Entretien avec Jacques Le Cacheux, Professeur agrégé des Universités, Economie, à l’Université de Pau et des Pays de l’Adour

En quoi ce plan est il inédit ? 

Par l’ampleur de ses financements. On n’a jamais mis autant d’argent sur une période aussi courte dans des programmes d’investissement ambitieux, avec des objectifs clairs en matière de transition. Ce plan est très différent de celui de 2008. Il s’agit d’un plan de soutien à l’économie, avec une part « urgente » pour fournir des liquidités aux entreprises en difficultés, et une autre part consacrée à réorienter le redémarrage de l’économie. Les baisses d’impôts, qui sont pérennes, les aides à l’investissement, la recapitalisation via les prêts participatifs sont prévus pour aider les entreprises à passer la période actuelle. Mais une part significative est fléchée vers la transition écologique et énergétique, alors que la commission européenne a fixé à -55% la baisse des émissions de GES d’ici 2030. 

Ce plan peut il accélérer la transition écologique ? 

C’est là l’objectif dans les deux ans à venir. Mais cela suppose que les entreprises aient dans les tiroirs des projets qui répondent aux orientations affichées. C’est le cas dans l’aéronautique, avec Airbus qui annonce l’avion a hydrogène en 2030. Le secteur est confronté depuis quelques temps déjà à une remise en cause. La crise ne fait qu’accélérer cette mutation en offrant l’opportunité de développer de nouvelles technologies. 

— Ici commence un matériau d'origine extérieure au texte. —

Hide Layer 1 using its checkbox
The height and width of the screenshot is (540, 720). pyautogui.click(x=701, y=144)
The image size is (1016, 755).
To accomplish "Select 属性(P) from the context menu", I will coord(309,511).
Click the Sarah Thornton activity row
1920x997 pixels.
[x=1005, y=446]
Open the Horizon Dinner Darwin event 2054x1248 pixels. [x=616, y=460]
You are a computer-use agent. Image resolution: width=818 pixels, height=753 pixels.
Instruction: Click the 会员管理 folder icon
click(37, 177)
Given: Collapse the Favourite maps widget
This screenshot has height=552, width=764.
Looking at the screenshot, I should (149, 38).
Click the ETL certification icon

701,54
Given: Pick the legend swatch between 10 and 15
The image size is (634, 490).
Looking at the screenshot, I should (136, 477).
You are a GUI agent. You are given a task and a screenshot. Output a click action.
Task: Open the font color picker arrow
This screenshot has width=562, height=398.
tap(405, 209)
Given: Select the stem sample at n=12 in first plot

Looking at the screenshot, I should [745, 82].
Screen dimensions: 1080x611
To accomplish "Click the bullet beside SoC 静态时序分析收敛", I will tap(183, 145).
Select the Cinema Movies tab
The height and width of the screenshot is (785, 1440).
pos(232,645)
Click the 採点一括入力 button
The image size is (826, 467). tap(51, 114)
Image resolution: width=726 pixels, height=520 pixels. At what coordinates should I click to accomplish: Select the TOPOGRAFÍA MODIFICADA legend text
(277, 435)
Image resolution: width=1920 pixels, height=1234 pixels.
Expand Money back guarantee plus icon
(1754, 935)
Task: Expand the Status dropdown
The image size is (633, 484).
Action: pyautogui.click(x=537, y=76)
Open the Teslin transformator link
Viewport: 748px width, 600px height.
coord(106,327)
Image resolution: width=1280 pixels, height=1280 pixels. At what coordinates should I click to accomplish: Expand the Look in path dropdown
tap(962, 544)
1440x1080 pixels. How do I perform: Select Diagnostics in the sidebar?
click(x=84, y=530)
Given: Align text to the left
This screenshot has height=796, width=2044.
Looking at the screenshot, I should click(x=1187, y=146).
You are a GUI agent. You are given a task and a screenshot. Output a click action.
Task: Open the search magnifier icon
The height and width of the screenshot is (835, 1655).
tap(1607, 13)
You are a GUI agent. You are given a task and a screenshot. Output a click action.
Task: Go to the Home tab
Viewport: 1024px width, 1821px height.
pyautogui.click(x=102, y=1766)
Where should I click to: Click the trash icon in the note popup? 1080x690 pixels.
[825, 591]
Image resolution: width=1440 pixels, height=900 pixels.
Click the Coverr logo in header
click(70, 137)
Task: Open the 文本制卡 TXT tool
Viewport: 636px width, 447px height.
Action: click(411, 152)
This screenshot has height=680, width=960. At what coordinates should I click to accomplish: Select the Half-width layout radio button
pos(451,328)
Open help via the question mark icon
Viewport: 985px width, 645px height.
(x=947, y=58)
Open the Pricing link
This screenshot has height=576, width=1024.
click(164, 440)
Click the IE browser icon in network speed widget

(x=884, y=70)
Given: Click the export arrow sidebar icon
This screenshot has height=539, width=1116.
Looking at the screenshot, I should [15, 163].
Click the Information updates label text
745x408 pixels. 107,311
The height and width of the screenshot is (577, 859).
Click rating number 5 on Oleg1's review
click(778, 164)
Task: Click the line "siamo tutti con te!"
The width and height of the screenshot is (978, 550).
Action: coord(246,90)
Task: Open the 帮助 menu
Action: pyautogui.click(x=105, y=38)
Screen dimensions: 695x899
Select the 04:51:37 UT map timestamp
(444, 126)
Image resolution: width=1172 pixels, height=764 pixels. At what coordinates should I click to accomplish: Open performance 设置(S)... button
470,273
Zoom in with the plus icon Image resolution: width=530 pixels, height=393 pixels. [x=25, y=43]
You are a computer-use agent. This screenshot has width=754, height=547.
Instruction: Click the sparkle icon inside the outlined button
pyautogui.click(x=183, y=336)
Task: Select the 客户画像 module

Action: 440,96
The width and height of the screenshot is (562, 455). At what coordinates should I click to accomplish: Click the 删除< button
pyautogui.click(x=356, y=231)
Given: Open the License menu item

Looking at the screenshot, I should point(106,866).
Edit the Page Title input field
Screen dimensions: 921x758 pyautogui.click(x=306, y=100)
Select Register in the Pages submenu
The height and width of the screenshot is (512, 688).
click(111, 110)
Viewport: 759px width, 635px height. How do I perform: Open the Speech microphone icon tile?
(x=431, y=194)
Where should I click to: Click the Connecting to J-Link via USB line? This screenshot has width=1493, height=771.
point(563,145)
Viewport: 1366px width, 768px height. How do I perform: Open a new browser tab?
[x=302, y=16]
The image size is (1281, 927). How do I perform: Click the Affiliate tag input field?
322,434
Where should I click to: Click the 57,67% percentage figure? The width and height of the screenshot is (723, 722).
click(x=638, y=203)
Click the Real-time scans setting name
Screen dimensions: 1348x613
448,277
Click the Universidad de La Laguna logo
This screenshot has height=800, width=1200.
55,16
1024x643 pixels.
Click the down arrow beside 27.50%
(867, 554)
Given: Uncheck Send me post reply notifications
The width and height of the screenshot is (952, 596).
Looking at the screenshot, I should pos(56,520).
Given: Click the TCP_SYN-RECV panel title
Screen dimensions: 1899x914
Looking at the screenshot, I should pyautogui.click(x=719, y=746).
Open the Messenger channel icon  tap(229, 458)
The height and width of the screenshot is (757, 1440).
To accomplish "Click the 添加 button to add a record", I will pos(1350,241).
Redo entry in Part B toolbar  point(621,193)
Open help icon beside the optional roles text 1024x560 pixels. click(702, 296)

Cela fait déjà quelques années que l’on parle de transition écologique et certaines entreprises sont prêtes depuis un moment. S’il y a des financements importants, cela peut faire une vraie différence. Reste à savoir comment sera opérée la sélectivité des projets et les relations entre l’Etat et les entreprises. Mais le changement climatique, qui est plus rapide que prévu, impose de réaliser les investissements nécessaires dans des délais très brefs. Tout se joue dans cette décennie. 

Ce plan suffira t-il ? 

Le Plan de relance a été conçu au printemps, dans l’idée que la crise sanitaire serait finie. Or, nous faisons face aujourd’hui à une 2e vague. La crise économique n’est pas finie et le couvre feu dans les métropoles va avoir des effets ravageurs sur de nombreux  secteurs 

Et on ne sait pas quelle va être l’efficacité des mesures prises. D’un autre côté, nous avons besoin d’outils pour que les entreprises aient un horizon. Il est important que le parlement en débatte et que le plan soit lancé, d’autant que sa mise en œuvre prendra quelques mois. Partout en Europe, les gouvernements ont décidé d’intervenir massivement dans l’économie, avec des conditions de financement favorables. L’Etat Français emprunte aujourd’hui à des taux négatifs et l’action de la BCE montre que ces taux d’intérêt devraient se maintenir à un niveau très bas. Il y a là des opportunités pour l’Etat d’agir en planificateur, en stratège. Les objectifs climatiques imposent aujourd’hui des changements significatifs en peu de temps. La crise actuelle a précipité cette nécessaire évolution.